> _GIVEN TASK_
Rewrite the items below, changing every "search magnifier icon" to "search icon" and keeping all else as it is.

> _ENTRIES SHOWN_

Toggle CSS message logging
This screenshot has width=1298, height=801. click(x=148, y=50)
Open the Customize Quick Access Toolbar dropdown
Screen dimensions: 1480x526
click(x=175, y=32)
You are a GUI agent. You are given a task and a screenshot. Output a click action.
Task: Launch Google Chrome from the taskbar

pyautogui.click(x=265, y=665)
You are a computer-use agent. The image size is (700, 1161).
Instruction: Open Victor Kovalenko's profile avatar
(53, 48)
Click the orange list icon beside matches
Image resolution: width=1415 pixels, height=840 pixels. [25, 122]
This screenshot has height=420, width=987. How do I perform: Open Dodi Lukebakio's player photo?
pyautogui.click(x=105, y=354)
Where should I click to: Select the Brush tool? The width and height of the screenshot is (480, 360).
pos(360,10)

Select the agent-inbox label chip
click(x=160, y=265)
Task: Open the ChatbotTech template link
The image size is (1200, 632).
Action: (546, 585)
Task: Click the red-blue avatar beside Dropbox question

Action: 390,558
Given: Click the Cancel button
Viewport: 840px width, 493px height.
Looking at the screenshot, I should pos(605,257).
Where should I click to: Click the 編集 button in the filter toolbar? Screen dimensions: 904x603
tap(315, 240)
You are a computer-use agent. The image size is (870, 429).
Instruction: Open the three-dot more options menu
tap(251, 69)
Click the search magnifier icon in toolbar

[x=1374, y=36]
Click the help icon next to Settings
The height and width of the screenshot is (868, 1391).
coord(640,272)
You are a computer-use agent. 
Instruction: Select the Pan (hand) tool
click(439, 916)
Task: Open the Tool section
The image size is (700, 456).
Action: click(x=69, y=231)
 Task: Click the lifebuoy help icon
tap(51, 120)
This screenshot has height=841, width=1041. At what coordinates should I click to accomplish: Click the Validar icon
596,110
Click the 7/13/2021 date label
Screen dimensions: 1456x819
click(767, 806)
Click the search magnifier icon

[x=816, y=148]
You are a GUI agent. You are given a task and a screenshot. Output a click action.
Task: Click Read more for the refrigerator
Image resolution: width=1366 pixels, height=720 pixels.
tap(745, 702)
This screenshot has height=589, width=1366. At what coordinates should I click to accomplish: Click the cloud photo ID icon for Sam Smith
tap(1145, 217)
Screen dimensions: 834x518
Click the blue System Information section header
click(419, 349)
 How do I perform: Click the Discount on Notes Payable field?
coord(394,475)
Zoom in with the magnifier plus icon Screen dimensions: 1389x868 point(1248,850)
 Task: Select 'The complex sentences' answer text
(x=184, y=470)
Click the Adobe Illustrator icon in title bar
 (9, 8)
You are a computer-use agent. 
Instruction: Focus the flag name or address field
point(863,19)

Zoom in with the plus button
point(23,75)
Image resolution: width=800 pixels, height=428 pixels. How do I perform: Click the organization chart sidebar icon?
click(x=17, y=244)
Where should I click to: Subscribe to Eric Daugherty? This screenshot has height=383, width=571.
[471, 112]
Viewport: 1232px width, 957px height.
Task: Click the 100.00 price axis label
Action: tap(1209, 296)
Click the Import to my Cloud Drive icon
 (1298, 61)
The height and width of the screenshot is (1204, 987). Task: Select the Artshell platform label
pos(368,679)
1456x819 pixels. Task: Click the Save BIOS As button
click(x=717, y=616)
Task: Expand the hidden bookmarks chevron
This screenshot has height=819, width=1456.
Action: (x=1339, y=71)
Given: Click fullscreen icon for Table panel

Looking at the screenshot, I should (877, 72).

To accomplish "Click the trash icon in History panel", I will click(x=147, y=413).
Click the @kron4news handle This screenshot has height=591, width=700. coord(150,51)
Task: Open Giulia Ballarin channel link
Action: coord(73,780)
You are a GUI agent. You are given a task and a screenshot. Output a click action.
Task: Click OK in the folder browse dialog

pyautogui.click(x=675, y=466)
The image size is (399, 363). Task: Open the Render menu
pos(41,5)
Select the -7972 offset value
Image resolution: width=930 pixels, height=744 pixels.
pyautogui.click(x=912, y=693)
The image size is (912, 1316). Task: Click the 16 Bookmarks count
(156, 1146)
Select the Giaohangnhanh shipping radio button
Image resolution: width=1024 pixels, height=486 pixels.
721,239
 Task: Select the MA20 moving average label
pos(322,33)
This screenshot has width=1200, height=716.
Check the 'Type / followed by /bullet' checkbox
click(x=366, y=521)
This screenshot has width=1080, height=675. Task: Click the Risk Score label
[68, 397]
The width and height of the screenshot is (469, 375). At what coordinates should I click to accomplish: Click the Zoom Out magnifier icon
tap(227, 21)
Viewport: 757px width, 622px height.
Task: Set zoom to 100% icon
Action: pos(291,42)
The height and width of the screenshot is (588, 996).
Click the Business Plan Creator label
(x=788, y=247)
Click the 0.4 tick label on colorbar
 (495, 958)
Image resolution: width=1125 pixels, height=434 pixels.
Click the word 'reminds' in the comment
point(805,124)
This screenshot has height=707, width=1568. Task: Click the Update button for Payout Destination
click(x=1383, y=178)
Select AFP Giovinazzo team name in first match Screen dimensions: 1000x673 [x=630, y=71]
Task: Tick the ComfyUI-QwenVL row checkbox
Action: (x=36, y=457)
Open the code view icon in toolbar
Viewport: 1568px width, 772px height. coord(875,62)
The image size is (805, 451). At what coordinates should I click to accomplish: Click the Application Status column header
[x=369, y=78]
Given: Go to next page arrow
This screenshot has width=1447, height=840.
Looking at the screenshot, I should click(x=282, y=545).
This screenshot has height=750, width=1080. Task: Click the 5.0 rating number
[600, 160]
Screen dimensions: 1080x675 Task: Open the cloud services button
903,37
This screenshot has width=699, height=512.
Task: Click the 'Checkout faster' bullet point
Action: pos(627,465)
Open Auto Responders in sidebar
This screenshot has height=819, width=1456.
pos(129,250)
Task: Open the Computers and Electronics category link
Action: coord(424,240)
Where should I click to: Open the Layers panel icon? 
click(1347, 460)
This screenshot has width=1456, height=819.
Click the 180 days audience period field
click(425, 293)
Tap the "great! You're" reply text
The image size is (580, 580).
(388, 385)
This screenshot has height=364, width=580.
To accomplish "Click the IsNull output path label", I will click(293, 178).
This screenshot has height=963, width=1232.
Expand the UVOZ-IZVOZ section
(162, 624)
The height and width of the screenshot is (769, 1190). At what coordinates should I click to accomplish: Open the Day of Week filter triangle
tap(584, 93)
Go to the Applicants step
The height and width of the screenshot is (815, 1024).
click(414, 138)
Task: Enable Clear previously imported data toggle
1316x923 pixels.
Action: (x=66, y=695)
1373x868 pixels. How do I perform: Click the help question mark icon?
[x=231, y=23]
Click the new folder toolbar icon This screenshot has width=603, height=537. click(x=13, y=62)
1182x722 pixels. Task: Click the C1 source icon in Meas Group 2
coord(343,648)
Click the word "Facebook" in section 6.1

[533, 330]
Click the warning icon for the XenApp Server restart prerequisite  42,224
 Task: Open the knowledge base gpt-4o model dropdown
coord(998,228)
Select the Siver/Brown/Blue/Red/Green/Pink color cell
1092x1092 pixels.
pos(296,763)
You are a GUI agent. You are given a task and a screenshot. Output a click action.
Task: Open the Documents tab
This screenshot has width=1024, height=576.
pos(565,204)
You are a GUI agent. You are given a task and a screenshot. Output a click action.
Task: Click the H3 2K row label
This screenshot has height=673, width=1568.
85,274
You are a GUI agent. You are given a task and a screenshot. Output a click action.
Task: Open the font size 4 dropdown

> _WRITTEN SOLUTION_
Toggle CSS message logging
This screenshot has width=1298, height=801. click(x=148, y=50)
Open the Customize Quick Access Toolbar dropdown
Screen dimensions: 1480x526
click(x=175, y=32)
You are a GUI agent. You are given a task and a screenshot. Output a click action.
Task: Launch Google Chrome from the taskbar

pyautogui.click(x=265, y=665)
You are a computer-use agent. The image size is (700, 1161).
Instruction: Open Victor Kovalenko's profile avatar
(53, 48)
Click the orange list icon beside matches
Image resolution: width=1415 pixels, height=840 pixels. [25, 122]
This screenshot has height=420, width=987. How do I perform: Open Dodi Lukebakio's player photo?
pyautogui.click(x=105, y=354)
Where should I click to: Select the Brush tool? The width and height of the screenshot is (480, 360).
pos(360,10)

Select the agent-inbox label chip
click(x=160, y=265)
Task: Open the ChatbotTech template link
The image size is (1200, 632).
Action: (546, 585)
Task: Click the red-blue avatar beside Dropbox question

Action: 390,558
Given: Click the Cancel button
Viewport: 840px width, 493px height.
Looking at the screenshot, I should pos(605,257).
Where should I click to: Click the 編集 button in the filter toolbar? Screen dimensions: 904x603
tap(315, 240)
You are a computer-use agent. The image size is (870, 429).
Instruction: Open the three-dot more options menu
tap(251, 69)
Click the search icon in toolbar

[x=1374, y=36]
Click the help icon next to Settings
The height and width of the screenshot is (868, 1391).
coord(640,272)
You are a computer-use agent. 
Instruction: Select the Pan (hand) tool
click(439, 916)
Task: Open the Tool section
The image size is (700, 456).
Action: click(x=69, y=231)
 Task: Click the lifebuoy help icon
tap(51, 120)
This screenshot has height=841, width=1041. At what coordinates should I click to accomplish: Click the Validar icon
596,110
Click the 7/13/2021 date label
Screen dimensions: 1456x819
click(767, 806)
Click the search icon

[x=816, y=148]
You are a GUI agent. You are given a task and a screenshot. Output a click action.
Task: Click Read more for the refrigerator
Image resolution: width=1366 pixels, height=720 pixels.
tap(745, 702)
This screenshot has height=589, width=1366. At what coordinates should I click to accomplish: Click the cloud photo ID icon for Sam Smith
tap(1145, 217)
Screen dimensions: 834x518
Click the blue System Information section header
click(419, 349)
 How do I perform: Click the Discount on Notes Payable field?
coord(394,475)
Zoom in with the magnifier plus icon Screen dimensions: 1389x868 point(1248,850)
 Task: Select 'The complex sentences' answer text
(x=184, y=470)
Click the Adobe Illustrator icon in title bar
 (9, 8)
You are a computer-use agent. 
Instruction: Focus the flag name or address field
point(863,19)

Zoom in with the plus button
point(23,75)
Image resolution: width=800 pixels, height=428 pixels. How do I perform: Click the organization chart sidebar icon?
click(x=17, y=244)
Where should I click to: Subscribe to Eric Daugherty? This screenshot has height=383, width=571.
[471, 112]
Viewport: 1232px width, 957px height.
Task: Click the 100.00 price axis label
Action: tap(1209, 296)
Click the Import to my Cloud Drive icon
 (1298, 61)
The height and width of the screenshot is (1204, 987). Task: Select the Artshell platform label
pos(368,679)
1456x819 pixels. Task: Click the Save BIOS As button
click(x=717, y=616)
Task: Expand the hidden bookmarks chevron
This screenshot has height=819, width=1456.
Action: (x=1339, y=71)
Given: Click fullscreen icon for Table panel

Looking at the screenshot, I should (877, 72).

To accomplish "Click the trash icon in History panel", I will click(x=147, y=413).
Click the @kron4news handle This screenshot has height=591, width=700. coord(150,51)
Task: Open Giulia Ballarin channel link
Action: coord(73,780)
You are a GUI agent. You are given a task and a screenshot. Output a click action.
Task: Click OK in the folder browse dialog

pyautogui.click(x=675, y=466)
The image size is (399, 363). Task: Open the Render menu
pos(41,5)
Select the -7972 offset value
Image resolution: width=930 pixels, height=744 pixels.
pyautogui.click(x=912, y=693)
The image size is (912, 1316). Task: Click the 16 Bookmarks count
(156, 1146)
Select the Giaohangnhanh shipping radio button
Image resolution: width=1024 pixels, height=486 pixels.
721,239
 Task: Select the MA20 moving average label
pos(322,33)
This screenshot has width=1200, height=716.
Check the 'Type / followed by /bullet' checkbox
click(x=366, y=521)
This screenshot has width=1080, height=675. Task: Click the Risk Score label
[68, 397]
The width and height of the screenshot is (469, 375). At what coordinates should I click to accomplish: Click the Zoom Out magnifier icon
tap(227, 21)
Viewport: 757px width, 622px height.
Task: Set zoom to 100% icon
Action: pos(291,42)
The height and width of the screenshot is (588, 996).
Click the Business Plan Creator label
(x=788, y=247)
Click the 0.4 tick label on colorbar
 (495, 958)
Image resolution: width=1125 pixels, height=434 pixels.
Click the word 'reminds' in the comment
point(805,124)
This screenshot has height=707, width=1568. Task: Click the Update button for Payout Destination
click(x=1383, y=178)
Select AFP Giovinazzo team name in first match Screen dimensions: 1000x673 [x=630, y=71]
Task: Tick the ComfyUI-QwenVL row checkbox
Action: (x=36, y=457)
Open the code view icon in toolbar
Viewport: 1568px width, 772px height. coord(875,62)
The image size is (805, 451). At what coordinates should I click to accomplish: Click the Application Status column header
[x=369, y=78]
Given: Go to next page arrow
This screenshot has width=1447, height=840.
Looking at the screenshot, I should click(x=282, y=545).
This screenshot has height=750, width=1080. Task: Click the 5.0 rating number
[600, 160]
Screen dimensions: 1080x675 Task: Open the cloud services button
903,37
This screenshot has width=699, height=512.
Task: Click the 'Checkout faster' bullet point
Action: pos(627,465)
Open Auto Responders in sidebar
This screenshot has height=819, width=1456.
pos(129,250)
Task: Open the Computers and Electronics category link
Action: coord(424,240)
Where should I click to: Open the Layers panel icon? 
click(1347, 460)
This screenshot has width=1456, height=819.
Click the 180 days audience period field
click(425, 293)
Tap the "great! You're" reply text
The image size is (580, 580).
(388, 385)
This screenshot has height=364, width=580.
To accomplish "Click the IsNull output path label", I will click(293, 178).
This screenshot has height=963, width=1232.
Expand the UVOZ-IZVOZ section
(162, 624)
The height and width of the screenshot is (769, 1190). At what coordinates should I click to accomplish: Open the Day of Week filter triangle
tap(584, 93)
Go to the Applicants step
The height and width of the screenshot is (815, 1024).
click(414, 138)
Task: Enable Clear previously imported data toggle
1316x923 pixels.
Action: (x=66, y=695)
1373x868 pixels. How do I perform: Click the help question mark icon?
[x=231, y=23]
Click the new folder toolbar icon This screenshot has width=603, height=537. click(x=13, y=62)
1182x722 pixels. Task: Click the C1 source icon in Meas Group 2
coord(343,648)
Click the word "Facebook" in section 6.1

[533, 330]
Click the warning icon for the XenApp Server restart prerequisite  42,224
 Task: Open the knowledge base gpt-4o model dropdown
coord(998,228)
Select the Siver/Brown/Blue/Red/Green/Pink color cell
1092x1092 pixels.
pos(296,763)
You are a GUI agent. You are given a task and a screenshot. Output a click action.
Task: Open the Documents tab
This screenshot has width=1024, height=576.
pos(565,204)
You are a GUI agent. You are given a task and a screenshot. Output a click action.
Task: Click the H3 2K row label
This screenshot has height=673, width=1568.
85,274
You are a GUI agent. You are given a task and a screenshot. Output a click action.
Task: Open the font size 4 dropdown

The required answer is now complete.